------ Provided information

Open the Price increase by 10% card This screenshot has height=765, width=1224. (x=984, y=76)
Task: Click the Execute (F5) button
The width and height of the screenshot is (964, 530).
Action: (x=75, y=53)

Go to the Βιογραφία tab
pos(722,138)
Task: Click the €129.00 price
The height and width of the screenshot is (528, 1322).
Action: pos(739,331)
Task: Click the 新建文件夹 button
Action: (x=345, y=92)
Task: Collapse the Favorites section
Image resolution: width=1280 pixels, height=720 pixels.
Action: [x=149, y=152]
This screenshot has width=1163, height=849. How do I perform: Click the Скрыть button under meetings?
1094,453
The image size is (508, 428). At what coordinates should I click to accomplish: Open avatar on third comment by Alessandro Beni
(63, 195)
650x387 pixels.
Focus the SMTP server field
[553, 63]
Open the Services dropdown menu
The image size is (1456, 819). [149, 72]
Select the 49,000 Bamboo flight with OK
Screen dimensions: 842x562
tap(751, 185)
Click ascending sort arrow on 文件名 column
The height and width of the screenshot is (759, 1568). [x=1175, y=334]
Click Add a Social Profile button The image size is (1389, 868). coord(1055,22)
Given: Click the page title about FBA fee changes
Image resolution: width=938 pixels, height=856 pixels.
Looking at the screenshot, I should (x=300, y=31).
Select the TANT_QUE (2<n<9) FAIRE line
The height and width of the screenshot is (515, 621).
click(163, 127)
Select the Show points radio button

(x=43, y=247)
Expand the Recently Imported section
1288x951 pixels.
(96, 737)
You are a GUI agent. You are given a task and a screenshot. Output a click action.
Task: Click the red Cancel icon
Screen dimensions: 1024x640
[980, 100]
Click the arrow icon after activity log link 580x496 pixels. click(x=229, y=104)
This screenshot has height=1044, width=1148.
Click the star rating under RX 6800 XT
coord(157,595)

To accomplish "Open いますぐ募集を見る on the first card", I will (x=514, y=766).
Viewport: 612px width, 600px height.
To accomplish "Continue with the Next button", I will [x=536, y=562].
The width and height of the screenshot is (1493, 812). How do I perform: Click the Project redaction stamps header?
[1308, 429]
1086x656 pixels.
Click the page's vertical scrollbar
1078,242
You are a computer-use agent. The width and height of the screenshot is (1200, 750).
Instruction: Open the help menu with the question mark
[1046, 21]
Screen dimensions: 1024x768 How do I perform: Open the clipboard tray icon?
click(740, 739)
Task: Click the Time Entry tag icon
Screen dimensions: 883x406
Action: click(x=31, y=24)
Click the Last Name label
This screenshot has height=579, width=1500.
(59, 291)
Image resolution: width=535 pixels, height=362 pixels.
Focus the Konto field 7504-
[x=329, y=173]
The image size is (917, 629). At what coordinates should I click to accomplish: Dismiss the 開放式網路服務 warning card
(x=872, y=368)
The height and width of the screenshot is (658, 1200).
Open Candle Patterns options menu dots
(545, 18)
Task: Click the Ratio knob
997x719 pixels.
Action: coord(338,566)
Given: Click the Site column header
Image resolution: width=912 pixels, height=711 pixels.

------------

### Set problem
Rewrite the data above, starting at the line containing "Open the Services dropdown menu" and ending at the end of the data, with "Ratio" replaced by "Volume" and everything else left unchanged.

### Solution for this task
Open the Services dropdown menu
The image size is (1456, 819). [149, 72]
Select the 49,000 Bamboo flight with OK
Screen dimensions: 842x562
tap(751, 185)
Click ascending sort arrow on 文件名 column
The height and width of the screenshot is (759, 1568). [x=1175, y=334]
Click Add a Social Profile button The image size is (1389, 868). coord(1055,22)
Given: Click the page title about FBA fee changes
Image resolution: width=938 pixels, height=856 pixels.
Looking at the screenshot, I should (x=300, y=31).
Select the TANT_QUE (2<n<9) FAIRE line
The height and width of the screenshot is (515, 621).
click(163, 127)
Select the Show points radio button

(x=43, y=247)
Expand the Recently Imported section
1288x951 pixels.
(96, 737)
You are a GUI agent. You are given a task and a screenshot. Output a click action.
Task: Click the red Cancel icon
Screen dimensions: 1024x640
[980, 100]
Click the arrow icon after activity log link 580x496 pixels. click(x=229, y=104)
This screenshot has height=1044, width=1148.
Click the star rating under RX 6800 XT
coord(157,595)

To accomplish "Open いますぐ募集を見る on the first card", I will (x=514, y=766).
Viewport: 612px width, 600px height.
To accomplish "Continue with the Next button", I will [x=536, y=562].
The width and height of the screenshot is (1493, 812). How do I perform: Click the Project redaction stamps header?
[1308, 429]
1086x656 pixels.
Click the page's vertical scrollbar
1078,242
You are a computer-use agent. The width and height of the screenshot is (1200, 750).
Instruction: Open the help menu with the question mark
[1046, 21]
Screen dimensions: 1024x768 How do I perform: Open the clipboard tray icon?
click(740, 739)
Task: Click the Time Entry tag icon
Screen dimensions: 883x406
Action: click(x=31, y=24)
Click the Last Name label
This screenshot has height=579, width=1500.
(59, 291)
Image resolution: width=535 pixels, height=362 pixels.
Focus the Konto field 7504-
[x=329, y=173]
The image size is (917, 629). At what coordinates should I click to accomplish: Dismiss the 開放式網路服務 warning card
(x=872, y=368)
The height and width of the screenshot is (658, 1200).
Open Candle Patterns options menu dots
(545, 18)
Task: Click the Volume knob
997x719 pixels.
Action: coord(338,566)
Given: Click the Site column header
Image resolution: width=912 pixels, height=711 pixels.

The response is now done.